I mean c’mon. Anyone who is an addict or knows an addict knows that they lie and manipulate. They will do anything in their power to do what they need to do to get their fix, whatever that may be. But not only do they lie to others. They lie to themselves to get by.
When I was thirteen I started popping pills, and got hooked within one night. I remember saying I know I’m addicted to pills (E, MDMA, whatever I could get my hands on) but I will never ever stick anything up my nose. Well within a year I was snorting any pill I got, and then I tried coke. And shortly after prescription pain pills. After one night I was hooked. I said I would never stick a needle in my arm. Actually I was terrified of needles. Well although this step took a little longer to get to, it happened. It happened once and then it never stopped and it almost ended my life. Not only was I shooting pain pills and heroin. But I got addicted to the ritual and routine of shooting up. It was the rush I was going for, but just the process on its own was enough to make me keep going.

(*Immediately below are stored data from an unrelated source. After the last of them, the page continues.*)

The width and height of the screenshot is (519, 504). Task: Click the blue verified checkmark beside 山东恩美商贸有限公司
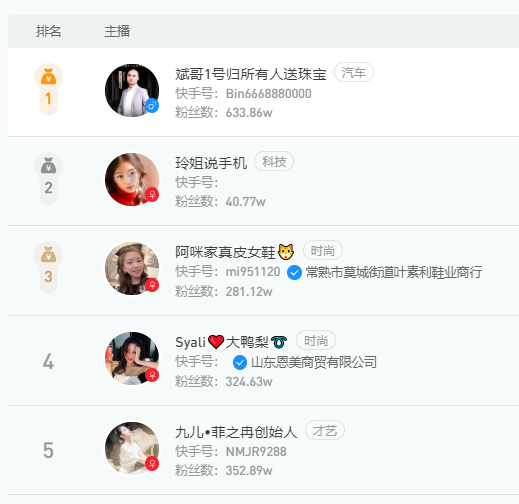[x=240, y=363]
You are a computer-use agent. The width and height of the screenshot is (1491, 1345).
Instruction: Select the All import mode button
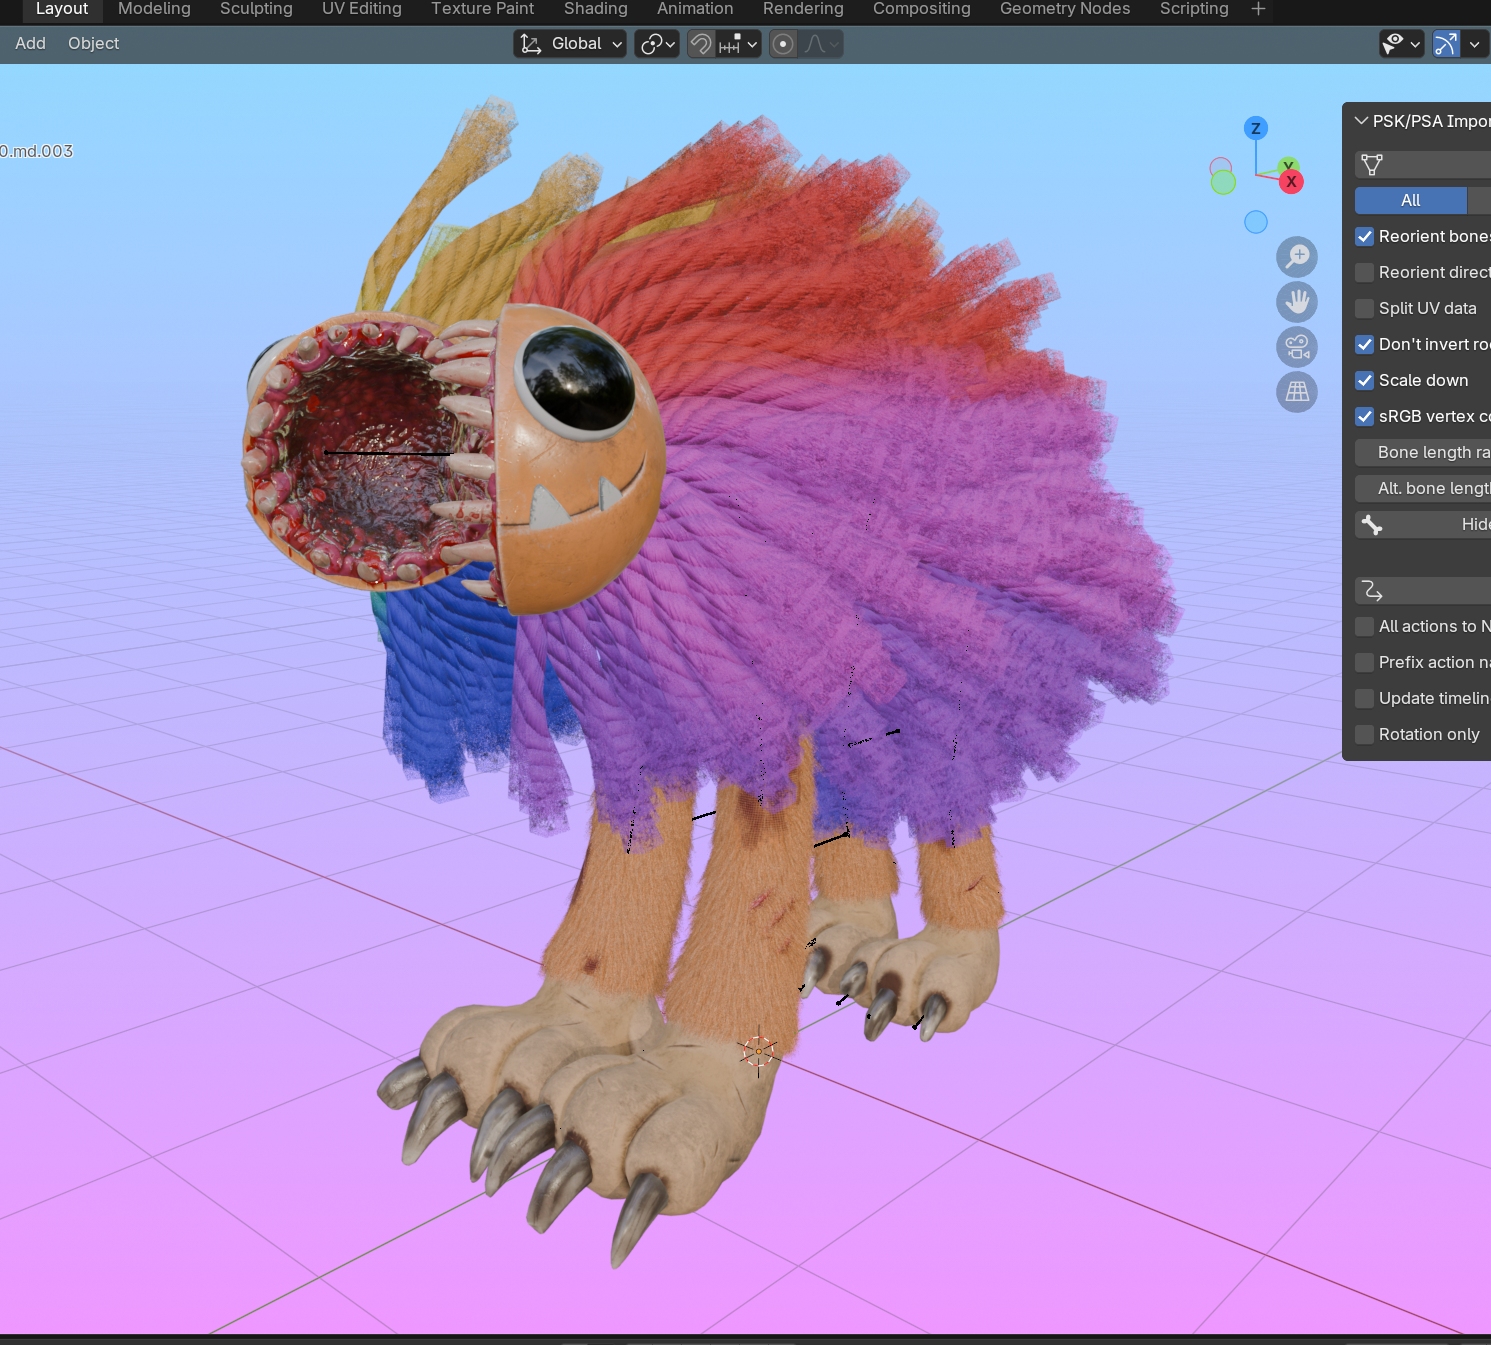1410,200
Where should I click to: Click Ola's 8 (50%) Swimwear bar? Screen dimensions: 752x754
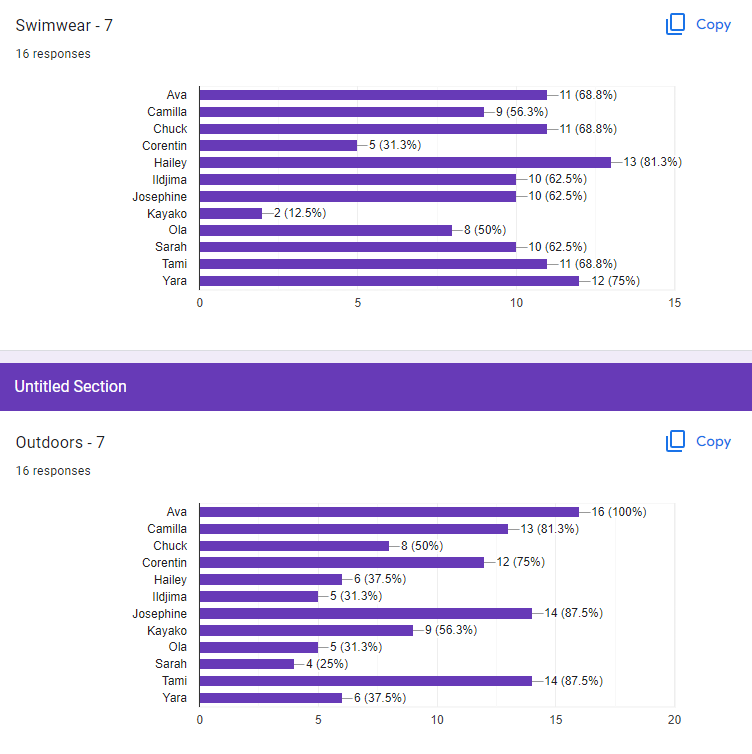pos(326,230)
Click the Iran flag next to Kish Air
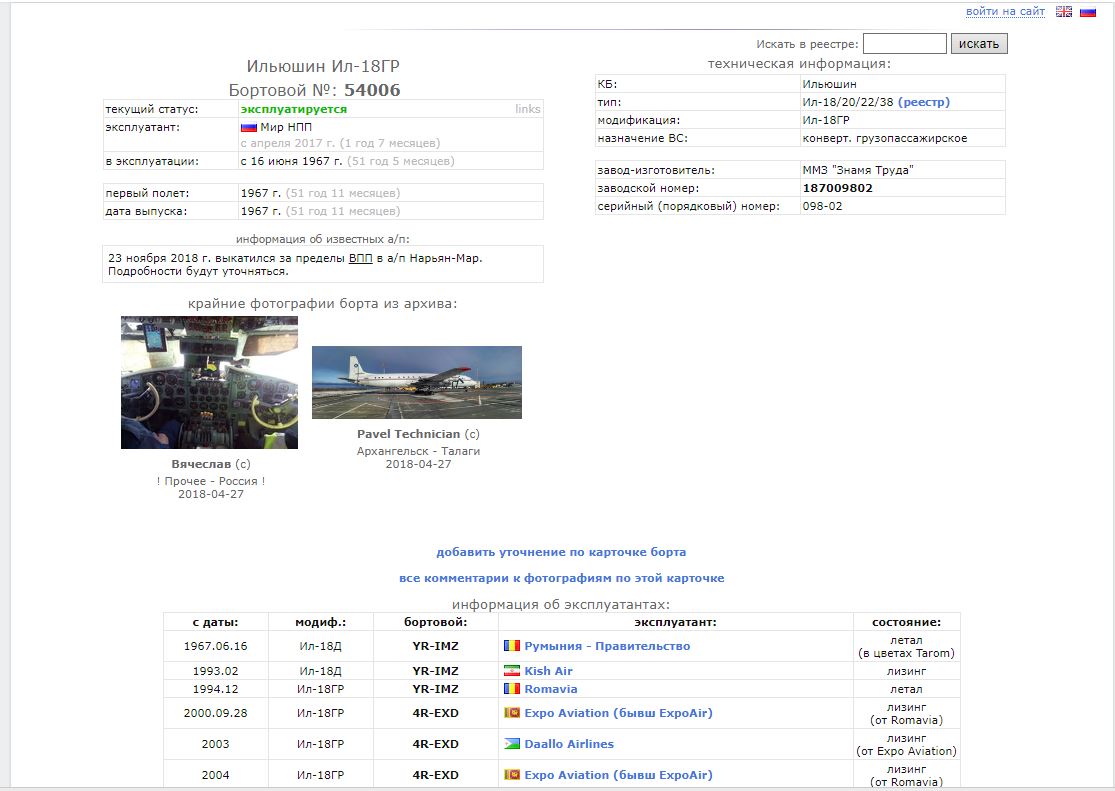This screenshot has width=1115, height=791. coord(512,671)
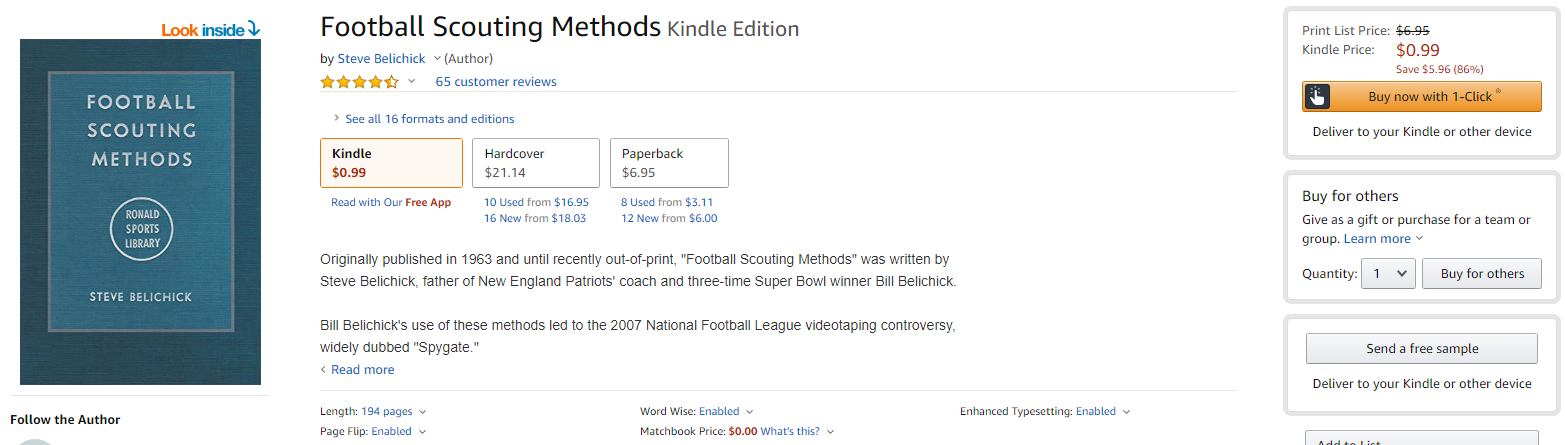Select the Hardcover format tab

tap(535, 163)
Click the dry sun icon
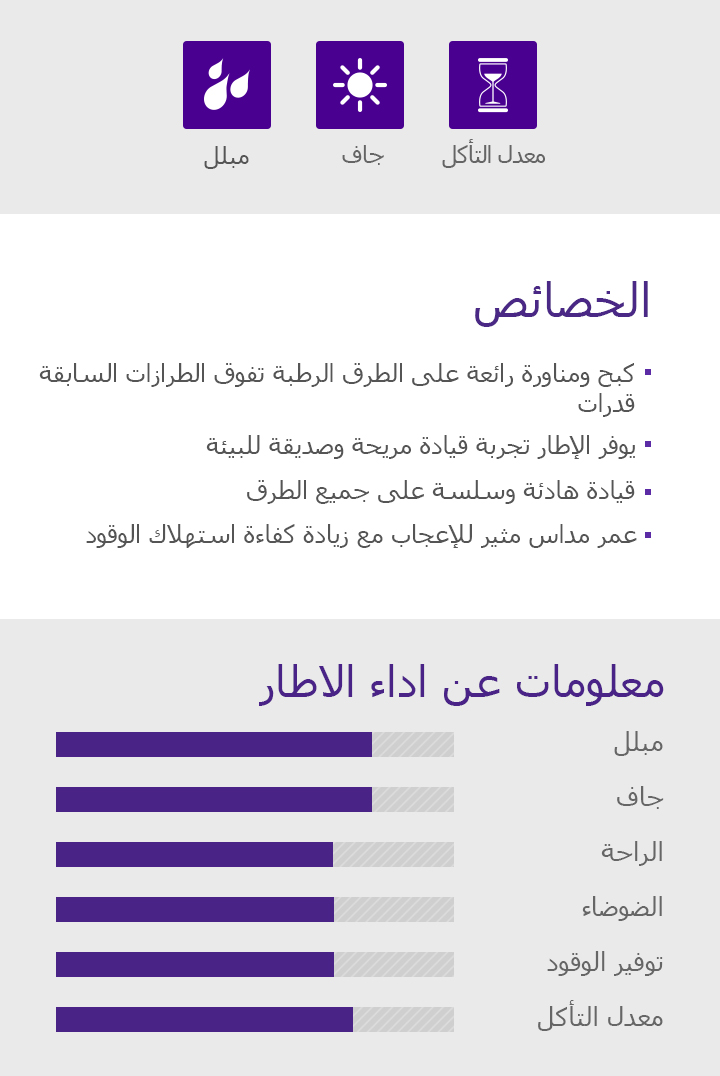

But it all came to a screeching halt when I almost overdosed. I ended up in the hospital and it was scary, it scared the hell out of me. I almost lost my life. And more then anything in that moment I felt selfish for putting my family through yet another turmoil.
Where I’m trying to go with all this I’m not sure but it’s a lifetime battle. I feel I’m always being tested one way or another. When my parents moved me away to get me to stop using coke. The first person I met was a coke dealer. When I stopped using pain pills for the first time, I went on methadone. After a year I decided I was okay to get off the methadone and within a month I got in a car accident and was badly injured. I was then prescribed the very things I battled for years.
My point is it’s a never ending battle and you will be challenged, and sometimes you will want to throw your hands in the air and beat your fists on the floor. It sucks, it really sucks sometimes. But it is possible.
Hopefully this time is truly the last time. It feels different this time. I actually believe in myself this time. Something I have never felt before. There is a huge difference between doing it for others and doing it for yourself. This time I am doing it for myself.